Scheduled to launch in April 2023, JUICE will blast off from an Ariane 5 rocket before embarking on a 7.6-year journey to reach the gas giant. Broken up by multiple gravitational assists—or pushes that help adjust a spacecraft’s speed and trajectory—from Venus and Earth, the explorer will carry some of the most powerful remote sensing and geophysical instruments ever flown to the outer solar system. 

Last month, a 1:18 scale model of JUICE was employed at the ESA’s testing center in the Netherlands to try out one of the instruments, RIME, also known as the Radar For Icy Moons Exploration. RIME will use ice-penetrating radar and a 52-foot-long antennae to map the subsurface structure of these moons, up to about 5.6 miles down.

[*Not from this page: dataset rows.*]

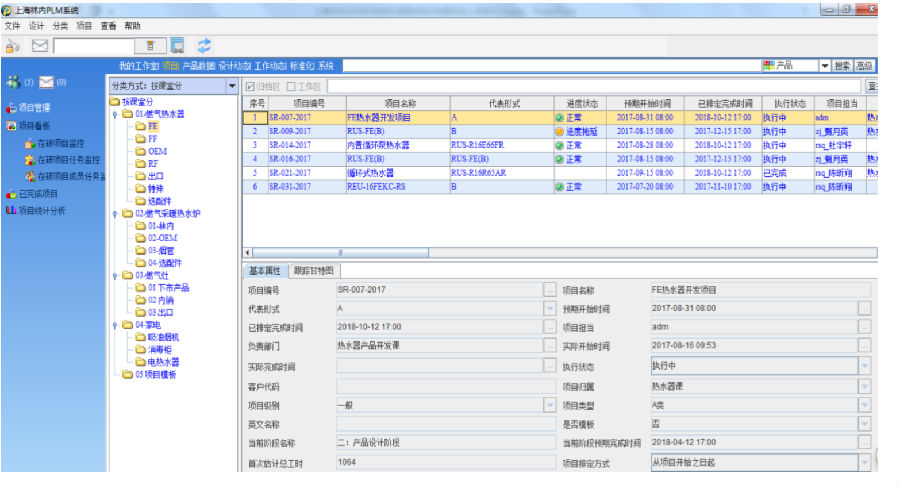Open the 设计 menu
This screenshot has height=485, width=900.
point(37,25)
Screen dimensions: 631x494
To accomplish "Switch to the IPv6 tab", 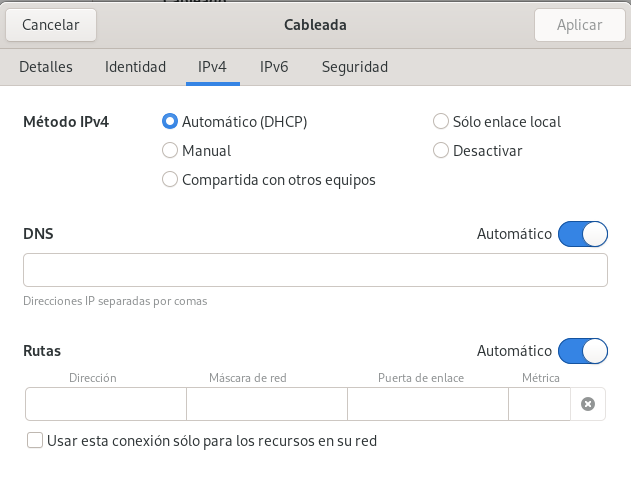I will coord(274,67).
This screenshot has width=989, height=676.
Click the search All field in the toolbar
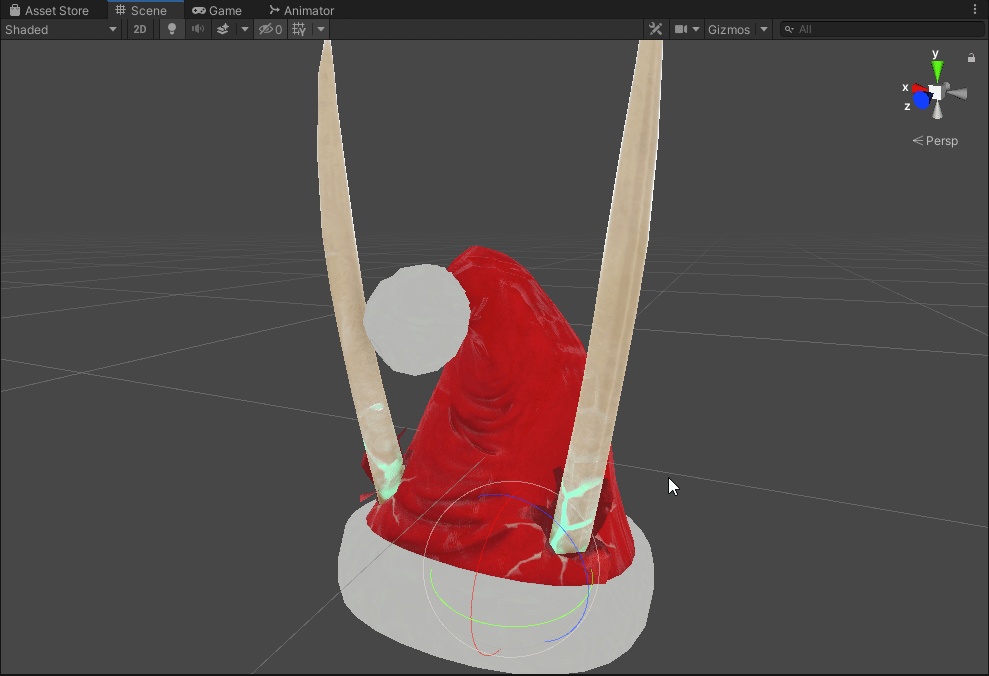point(880,29)
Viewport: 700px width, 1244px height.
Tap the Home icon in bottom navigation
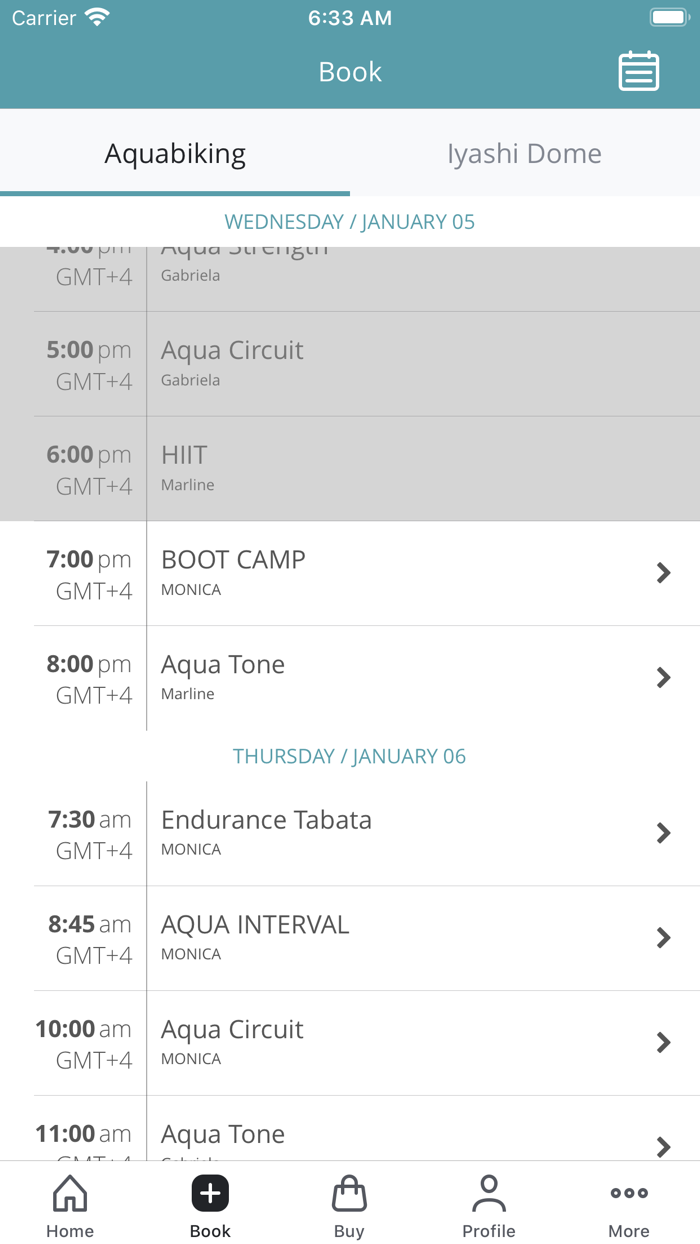tap(69, 1192)
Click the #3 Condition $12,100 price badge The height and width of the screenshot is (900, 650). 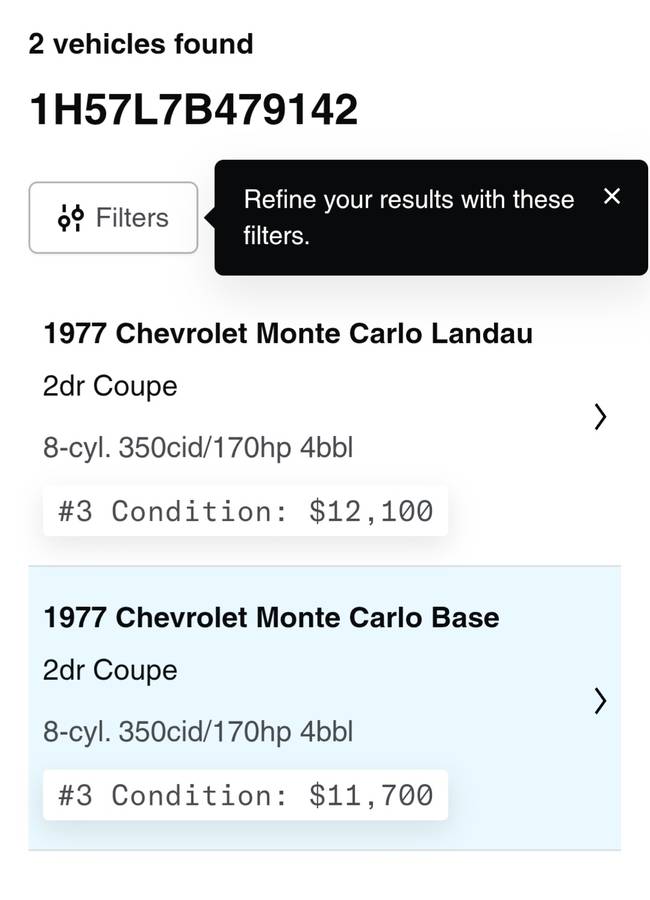click(x=244, y=511)
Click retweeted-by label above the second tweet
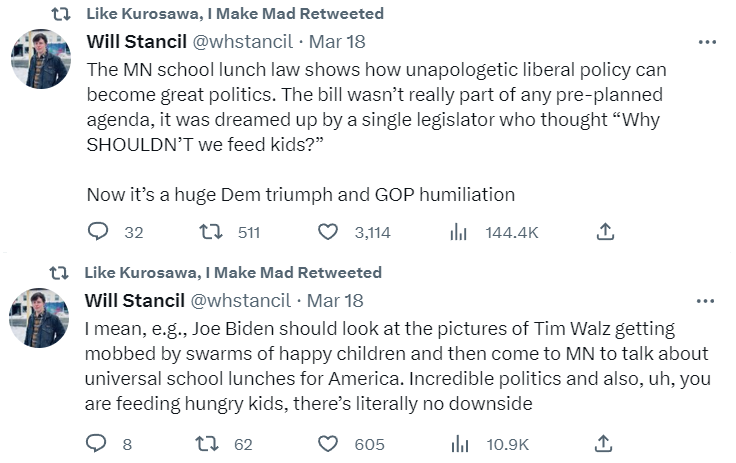 [234, 272]
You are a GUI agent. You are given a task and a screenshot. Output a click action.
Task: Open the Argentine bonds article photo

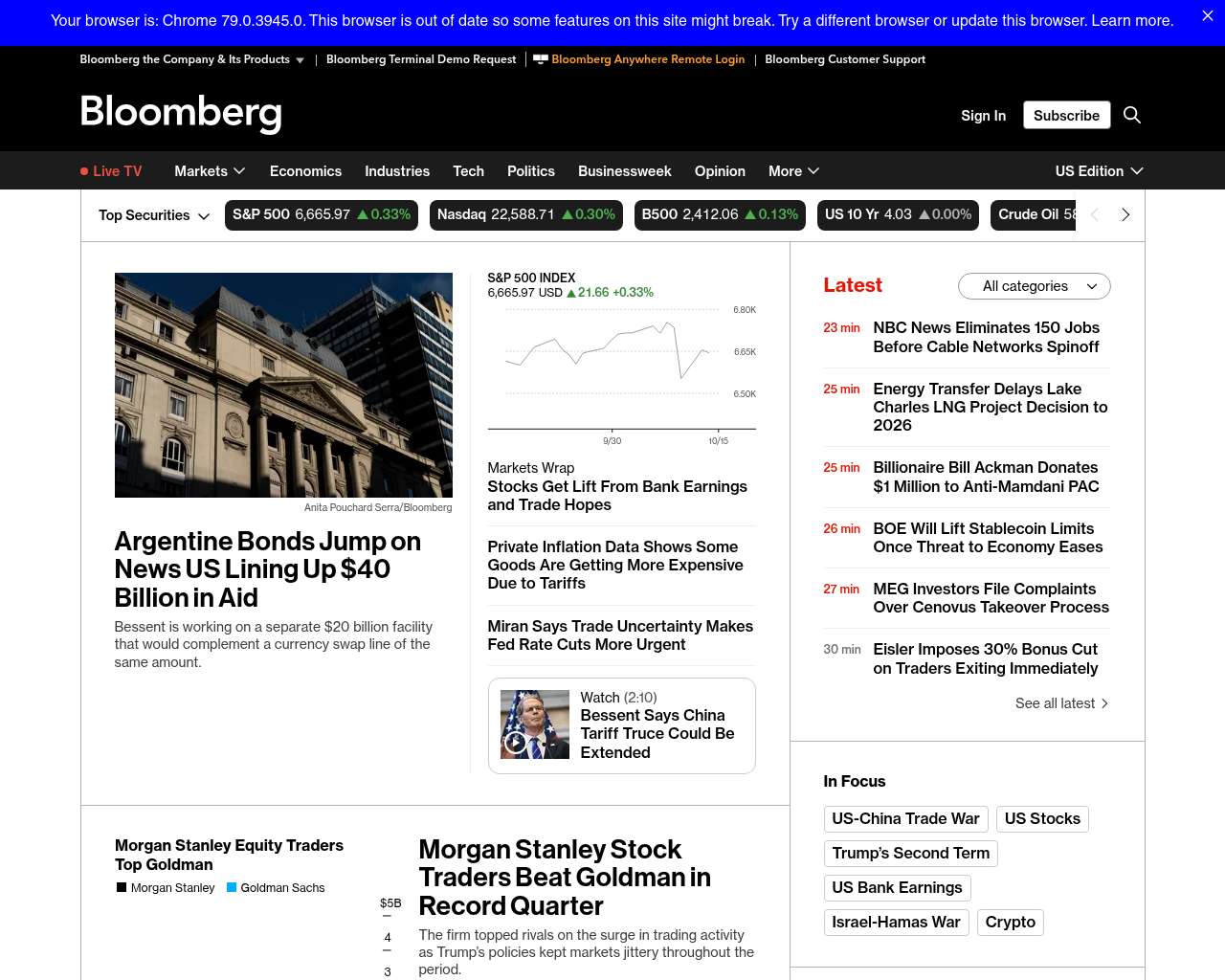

To test, the model was placed in a chamber lined with metal walls that blocked incoming radio signals and black, spiky foam coating that absorbed internal radio signals, or outgoing transmissions. This dichotomy helped the JUICE team simulate both the vast emptiness of space and the challenges the craft could run into during the mission. 

“We don’t go to Jupiter all the time, in particular with the European Space Agency. So it’s a big mission for us,” says Olivier Witasse, project scientist for the JUICE mission. “The vision is really to understand whether [the target places] have what we call ‘habitable places’ around Jupiter.”

[Related: Researchers just measured Jupiter’s stratospheric winds for the first time—and they’re a doozy]

Mars has long been a hot research destination in the search for life, but icy worlds also have a legacy of promising conditions, Witasse says. “Twenty years ago, we discovered that there is a lot of liquid water underneath the surface [of icy worlds], and it wasn’t a big surprise.” 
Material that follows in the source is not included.